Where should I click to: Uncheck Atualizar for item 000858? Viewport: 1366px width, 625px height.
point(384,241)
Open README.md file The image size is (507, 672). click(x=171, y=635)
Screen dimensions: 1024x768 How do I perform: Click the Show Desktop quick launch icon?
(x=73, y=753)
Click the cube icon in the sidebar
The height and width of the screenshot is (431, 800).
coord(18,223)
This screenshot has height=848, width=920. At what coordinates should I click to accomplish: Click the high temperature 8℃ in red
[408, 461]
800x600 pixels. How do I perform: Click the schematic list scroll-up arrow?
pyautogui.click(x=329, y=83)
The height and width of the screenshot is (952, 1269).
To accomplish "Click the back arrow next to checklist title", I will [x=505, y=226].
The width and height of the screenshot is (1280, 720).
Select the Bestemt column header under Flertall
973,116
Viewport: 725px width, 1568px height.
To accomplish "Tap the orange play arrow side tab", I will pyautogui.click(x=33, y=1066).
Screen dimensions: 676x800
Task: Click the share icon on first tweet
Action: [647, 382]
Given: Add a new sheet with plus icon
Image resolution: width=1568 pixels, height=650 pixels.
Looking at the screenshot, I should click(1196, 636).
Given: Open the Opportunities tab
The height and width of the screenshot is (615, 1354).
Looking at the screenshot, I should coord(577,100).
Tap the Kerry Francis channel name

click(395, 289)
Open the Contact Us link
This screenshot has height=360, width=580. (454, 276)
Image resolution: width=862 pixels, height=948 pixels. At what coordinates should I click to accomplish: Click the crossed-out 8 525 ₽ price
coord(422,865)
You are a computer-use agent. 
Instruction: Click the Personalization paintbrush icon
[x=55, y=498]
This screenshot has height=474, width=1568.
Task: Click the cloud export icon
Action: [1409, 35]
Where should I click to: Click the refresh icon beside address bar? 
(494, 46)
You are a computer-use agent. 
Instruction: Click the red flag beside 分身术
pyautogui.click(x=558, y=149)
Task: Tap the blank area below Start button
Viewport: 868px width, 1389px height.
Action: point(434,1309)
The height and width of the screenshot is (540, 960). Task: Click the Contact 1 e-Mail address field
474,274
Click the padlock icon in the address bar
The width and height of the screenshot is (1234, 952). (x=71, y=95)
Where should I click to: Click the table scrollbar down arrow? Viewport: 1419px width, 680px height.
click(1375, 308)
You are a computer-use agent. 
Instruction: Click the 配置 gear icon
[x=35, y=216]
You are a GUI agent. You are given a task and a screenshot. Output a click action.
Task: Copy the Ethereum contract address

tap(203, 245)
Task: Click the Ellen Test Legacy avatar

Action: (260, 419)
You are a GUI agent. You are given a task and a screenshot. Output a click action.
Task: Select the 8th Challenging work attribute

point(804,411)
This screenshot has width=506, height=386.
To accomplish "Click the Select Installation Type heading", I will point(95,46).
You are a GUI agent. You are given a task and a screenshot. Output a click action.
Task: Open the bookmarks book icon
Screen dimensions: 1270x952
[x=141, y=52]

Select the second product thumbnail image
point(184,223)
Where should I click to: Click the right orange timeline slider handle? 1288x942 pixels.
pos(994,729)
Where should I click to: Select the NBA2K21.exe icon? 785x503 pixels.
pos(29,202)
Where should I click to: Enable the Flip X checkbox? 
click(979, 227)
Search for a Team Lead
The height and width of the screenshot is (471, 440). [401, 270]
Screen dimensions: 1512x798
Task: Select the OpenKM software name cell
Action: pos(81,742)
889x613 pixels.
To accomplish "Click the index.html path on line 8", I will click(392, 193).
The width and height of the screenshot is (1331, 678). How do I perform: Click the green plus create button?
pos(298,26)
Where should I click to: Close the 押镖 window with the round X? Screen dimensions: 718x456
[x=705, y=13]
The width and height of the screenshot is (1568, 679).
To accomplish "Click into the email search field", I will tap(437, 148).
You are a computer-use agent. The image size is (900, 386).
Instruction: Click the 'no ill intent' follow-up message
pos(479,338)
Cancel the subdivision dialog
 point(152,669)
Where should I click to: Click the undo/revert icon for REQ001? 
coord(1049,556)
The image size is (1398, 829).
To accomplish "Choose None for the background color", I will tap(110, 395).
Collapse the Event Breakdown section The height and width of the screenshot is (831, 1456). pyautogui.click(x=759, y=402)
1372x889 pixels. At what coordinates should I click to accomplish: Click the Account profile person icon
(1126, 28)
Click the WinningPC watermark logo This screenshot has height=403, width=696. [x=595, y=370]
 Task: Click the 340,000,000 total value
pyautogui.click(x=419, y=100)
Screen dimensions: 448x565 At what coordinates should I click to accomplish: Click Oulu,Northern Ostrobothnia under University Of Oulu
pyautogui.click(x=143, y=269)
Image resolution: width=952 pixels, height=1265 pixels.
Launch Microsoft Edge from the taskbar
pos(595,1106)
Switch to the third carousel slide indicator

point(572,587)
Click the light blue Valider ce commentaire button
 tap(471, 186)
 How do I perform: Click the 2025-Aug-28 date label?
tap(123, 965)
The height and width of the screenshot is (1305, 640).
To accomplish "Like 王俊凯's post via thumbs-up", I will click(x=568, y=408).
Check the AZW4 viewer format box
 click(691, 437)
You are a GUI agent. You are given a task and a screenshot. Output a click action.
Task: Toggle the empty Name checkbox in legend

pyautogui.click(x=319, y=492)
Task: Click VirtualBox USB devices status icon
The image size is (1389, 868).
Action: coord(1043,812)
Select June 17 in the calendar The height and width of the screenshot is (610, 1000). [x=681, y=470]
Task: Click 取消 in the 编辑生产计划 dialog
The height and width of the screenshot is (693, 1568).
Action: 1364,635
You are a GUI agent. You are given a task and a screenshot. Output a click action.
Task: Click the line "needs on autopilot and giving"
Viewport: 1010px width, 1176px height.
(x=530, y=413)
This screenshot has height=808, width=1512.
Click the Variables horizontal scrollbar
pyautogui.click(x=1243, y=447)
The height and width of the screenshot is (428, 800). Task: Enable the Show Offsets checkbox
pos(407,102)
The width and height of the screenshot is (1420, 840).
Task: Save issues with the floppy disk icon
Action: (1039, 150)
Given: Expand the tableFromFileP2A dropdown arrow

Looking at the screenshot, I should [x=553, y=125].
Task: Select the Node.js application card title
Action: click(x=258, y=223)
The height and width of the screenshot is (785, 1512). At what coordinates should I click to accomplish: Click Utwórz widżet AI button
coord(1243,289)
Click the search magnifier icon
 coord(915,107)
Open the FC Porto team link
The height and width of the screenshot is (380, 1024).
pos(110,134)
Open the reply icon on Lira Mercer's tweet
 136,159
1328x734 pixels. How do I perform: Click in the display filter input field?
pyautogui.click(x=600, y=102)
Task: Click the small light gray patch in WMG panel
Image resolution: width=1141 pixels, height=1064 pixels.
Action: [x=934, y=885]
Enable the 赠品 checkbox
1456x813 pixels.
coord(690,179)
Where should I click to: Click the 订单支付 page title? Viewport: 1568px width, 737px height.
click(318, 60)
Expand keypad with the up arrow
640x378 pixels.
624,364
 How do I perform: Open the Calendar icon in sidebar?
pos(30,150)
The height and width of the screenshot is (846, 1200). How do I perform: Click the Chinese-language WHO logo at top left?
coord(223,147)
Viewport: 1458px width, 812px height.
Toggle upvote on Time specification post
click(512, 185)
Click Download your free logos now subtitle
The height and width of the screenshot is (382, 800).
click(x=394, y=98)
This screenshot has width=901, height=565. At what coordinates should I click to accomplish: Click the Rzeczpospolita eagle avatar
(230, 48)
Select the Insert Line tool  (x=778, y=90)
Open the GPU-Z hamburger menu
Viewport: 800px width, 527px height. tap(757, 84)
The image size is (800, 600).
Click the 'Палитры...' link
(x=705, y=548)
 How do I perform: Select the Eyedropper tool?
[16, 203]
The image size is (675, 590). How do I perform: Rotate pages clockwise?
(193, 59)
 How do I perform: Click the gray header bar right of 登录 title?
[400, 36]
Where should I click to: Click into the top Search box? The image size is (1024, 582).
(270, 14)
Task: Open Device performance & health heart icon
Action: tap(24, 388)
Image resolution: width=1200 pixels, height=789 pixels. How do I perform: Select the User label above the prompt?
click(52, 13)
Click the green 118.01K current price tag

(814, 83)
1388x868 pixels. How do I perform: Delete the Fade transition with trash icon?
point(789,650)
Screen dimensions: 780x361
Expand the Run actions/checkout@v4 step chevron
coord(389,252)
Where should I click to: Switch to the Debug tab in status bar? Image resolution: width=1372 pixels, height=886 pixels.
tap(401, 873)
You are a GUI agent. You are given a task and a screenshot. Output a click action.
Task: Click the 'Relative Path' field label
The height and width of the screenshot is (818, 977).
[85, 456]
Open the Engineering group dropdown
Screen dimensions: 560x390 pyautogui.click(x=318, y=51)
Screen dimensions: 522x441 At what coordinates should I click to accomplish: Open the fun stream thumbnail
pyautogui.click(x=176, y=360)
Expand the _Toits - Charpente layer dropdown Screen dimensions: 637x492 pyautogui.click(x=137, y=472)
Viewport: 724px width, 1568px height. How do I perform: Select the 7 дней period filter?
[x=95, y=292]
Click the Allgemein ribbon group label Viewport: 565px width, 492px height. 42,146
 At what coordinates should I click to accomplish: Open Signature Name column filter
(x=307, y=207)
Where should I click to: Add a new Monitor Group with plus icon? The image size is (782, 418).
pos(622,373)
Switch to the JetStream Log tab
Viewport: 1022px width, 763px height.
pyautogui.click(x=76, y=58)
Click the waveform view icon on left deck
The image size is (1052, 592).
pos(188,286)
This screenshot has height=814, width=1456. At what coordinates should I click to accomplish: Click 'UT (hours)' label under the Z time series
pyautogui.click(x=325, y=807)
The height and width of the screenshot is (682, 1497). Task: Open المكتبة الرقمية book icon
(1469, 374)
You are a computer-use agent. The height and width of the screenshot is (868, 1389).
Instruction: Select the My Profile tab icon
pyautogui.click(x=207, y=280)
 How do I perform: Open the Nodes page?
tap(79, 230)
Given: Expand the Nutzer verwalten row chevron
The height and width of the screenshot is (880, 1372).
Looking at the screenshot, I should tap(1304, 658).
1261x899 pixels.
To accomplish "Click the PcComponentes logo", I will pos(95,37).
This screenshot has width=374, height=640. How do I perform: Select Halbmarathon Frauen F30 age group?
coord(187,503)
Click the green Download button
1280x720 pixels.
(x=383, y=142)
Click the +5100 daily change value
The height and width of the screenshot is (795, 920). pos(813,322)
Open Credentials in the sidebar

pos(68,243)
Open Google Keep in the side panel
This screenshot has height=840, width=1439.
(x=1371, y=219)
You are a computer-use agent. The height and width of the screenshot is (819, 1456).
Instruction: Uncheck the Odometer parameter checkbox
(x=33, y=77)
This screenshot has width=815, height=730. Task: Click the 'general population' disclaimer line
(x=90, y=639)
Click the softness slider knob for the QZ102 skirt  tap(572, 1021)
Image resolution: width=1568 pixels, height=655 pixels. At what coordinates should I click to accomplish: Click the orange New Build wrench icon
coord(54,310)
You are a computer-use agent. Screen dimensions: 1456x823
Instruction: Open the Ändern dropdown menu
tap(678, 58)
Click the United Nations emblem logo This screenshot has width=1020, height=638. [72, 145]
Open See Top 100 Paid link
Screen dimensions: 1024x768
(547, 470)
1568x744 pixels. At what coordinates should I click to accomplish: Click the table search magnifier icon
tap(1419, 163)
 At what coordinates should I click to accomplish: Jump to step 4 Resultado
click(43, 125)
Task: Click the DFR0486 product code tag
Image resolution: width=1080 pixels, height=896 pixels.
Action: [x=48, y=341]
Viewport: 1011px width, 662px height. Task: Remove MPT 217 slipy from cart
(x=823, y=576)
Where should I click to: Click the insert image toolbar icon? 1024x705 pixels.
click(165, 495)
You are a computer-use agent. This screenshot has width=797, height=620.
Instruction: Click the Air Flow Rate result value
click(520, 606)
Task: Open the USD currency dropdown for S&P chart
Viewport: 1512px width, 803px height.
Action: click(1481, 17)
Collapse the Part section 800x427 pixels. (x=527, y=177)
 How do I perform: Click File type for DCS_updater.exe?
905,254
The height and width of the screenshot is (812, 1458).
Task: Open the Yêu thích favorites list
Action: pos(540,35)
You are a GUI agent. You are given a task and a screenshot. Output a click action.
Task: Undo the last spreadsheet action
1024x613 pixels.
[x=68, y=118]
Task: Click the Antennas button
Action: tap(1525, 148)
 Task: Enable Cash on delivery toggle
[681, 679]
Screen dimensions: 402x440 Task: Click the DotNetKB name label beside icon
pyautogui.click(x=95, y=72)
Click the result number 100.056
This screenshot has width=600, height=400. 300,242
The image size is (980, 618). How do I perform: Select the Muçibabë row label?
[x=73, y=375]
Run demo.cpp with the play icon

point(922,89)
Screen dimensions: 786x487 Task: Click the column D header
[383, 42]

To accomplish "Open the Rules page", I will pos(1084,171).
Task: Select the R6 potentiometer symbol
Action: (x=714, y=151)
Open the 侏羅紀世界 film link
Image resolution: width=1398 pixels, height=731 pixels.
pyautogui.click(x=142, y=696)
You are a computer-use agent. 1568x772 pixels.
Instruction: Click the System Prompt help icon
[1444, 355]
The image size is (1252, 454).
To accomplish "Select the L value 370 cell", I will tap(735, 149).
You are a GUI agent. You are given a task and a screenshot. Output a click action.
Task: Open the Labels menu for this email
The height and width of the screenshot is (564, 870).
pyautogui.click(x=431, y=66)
════════
Copy the records word for word, from the line that contains "Click the padlock icon in the address bar" through the line that contains "Action: (260, 419)", including both of those lines and nothing else.

> [RESPONSE]:
Click the padlock icon in the address bar
The width and height of the screenshot is (1234, 952). (x=71, y=95)
Where should I click to: Click the table scrollbar down arrow? Viewport: 1419px width, 680px height.
click(1375, 308)
You are a computer-use agent. 
Instruction: Click the 配置 gear icon
[x=35, y=216]
You are a GUI agent. You are given a task and a screenshot. Output a click action.
Task: Copy the Ethereum contract address

tap(203, 245)
Task: Click the Ellen Test Legacy avatar

Action: (260, 419)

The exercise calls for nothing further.